Problem statement — Your answer should be the exact lines of the data below from the one containing "Datenschutzerklärung (500, 877)" through the one containing "Get Directions (512, 687)"; please include nothing else.
*** Data shown Section Begins ***
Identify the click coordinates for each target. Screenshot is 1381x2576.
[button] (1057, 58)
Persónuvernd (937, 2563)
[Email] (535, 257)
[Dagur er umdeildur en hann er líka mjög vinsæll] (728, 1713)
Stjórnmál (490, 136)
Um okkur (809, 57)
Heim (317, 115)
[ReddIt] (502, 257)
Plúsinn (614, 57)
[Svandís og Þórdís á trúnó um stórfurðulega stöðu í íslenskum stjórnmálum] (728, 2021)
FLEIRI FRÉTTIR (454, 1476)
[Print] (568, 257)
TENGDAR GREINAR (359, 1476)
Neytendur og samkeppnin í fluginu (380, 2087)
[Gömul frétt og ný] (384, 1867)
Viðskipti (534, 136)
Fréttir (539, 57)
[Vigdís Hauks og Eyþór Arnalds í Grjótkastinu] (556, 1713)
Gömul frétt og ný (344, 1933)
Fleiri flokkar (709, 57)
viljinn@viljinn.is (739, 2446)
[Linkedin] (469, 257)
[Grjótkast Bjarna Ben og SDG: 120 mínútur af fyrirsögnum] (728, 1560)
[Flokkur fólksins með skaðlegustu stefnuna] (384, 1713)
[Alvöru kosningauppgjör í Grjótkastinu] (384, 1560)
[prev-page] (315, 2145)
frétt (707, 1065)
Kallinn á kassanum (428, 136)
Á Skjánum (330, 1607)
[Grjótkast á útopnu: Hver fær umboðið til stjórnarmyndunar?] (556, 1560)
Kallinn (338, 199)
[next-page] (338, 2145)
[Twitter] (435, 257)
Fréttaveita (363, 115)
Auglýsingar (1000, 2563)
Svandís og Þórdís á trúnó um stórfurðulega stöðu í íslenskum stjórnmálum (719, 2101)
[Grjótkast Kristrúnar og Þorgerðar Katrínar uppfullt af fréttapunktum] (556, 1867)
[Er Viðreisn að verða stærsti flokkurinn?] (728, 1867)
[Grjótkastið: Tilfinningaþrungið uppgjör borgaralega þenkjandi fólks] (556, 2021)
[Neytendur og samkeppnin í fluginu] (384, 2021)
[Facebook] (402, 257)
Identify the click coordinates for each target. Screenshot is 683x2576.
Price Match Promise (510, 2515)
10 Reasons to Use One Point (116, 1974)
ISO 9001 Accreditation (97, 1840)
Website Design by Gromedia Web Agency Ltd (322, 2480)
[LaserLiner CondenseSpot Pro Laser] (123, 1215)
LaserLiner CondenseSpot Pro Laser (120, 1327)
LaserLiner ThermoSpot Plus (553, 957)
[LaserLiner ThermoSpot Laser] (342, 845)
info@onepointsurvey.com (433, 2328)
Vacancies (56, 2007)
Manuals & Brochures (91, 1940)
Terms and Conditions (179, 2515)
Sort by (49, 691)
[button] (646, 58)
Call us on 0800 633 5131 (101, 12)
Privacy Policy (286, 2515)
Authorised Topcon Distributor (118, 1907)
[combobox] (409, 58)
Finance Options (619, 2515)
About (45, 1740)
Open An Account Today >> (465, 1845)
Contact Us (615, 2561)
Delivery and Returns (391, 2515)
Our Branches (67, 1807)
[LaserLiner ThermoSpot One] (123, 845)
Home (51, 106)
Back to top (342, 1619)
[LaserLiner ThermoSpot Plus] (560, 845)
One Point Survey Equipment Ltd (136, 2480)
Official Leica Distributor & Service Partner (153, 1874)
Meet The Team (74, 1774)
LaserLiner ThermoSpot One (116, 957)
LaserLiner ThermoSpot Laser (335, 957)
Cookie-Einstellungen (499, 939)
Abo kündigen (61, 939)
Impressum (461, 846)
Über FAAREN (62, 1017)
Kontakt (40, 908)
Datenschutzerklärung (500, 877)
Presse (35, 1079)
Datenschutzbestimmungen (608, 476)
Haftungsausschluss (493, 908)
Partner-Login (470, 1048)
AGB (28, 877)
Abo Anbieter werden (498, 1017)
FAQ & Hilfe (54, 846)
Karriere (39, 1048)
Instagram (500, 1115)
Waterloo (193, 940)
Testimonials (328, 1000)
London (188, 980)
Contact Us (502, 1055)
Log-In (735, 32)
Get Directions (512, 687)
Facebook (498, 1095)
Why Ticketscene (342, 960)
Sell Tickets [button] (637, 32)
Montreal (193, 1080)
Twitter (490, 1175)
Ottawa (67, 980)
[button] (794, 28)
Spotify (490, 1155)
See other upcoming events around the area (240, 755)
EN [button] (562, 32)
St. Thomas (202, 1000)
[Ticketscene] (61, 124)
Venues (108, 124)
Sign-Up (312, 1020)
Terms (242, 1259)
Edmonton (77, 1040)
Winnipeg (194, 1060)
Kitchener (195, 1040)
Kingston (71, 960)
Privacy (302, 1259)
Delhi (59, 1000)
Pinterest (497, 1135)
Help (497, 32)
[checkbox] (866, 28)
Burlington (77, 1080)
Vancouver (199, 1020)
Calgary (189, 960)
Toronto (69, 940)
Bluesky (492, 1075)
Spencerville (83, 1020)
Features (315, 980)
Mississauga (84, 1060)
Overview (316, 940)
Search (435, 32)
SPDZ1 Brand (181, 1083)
*** Data shown Section Ends ***
Answer area —
Datenschutzerklärung (500, 877)
Presse (35, 1079)
Datenschutzbestimmungen (608, 476)
Haftungsausschluss (493, 908)
Partner-Login (470, 1048)
AGB (28, 877)
Abo Anbieter werden (498, 1017)
FAQ & Hilfe (54, 846)
Karriere (39, 1048)
Instagram (500, 1115)
Waterloo (193, 940)
Testimonials (328, 1000)
London (188, 980)
Contact Us (502, 1055)
Log-In (735, 32)
Get Directions (512, 687)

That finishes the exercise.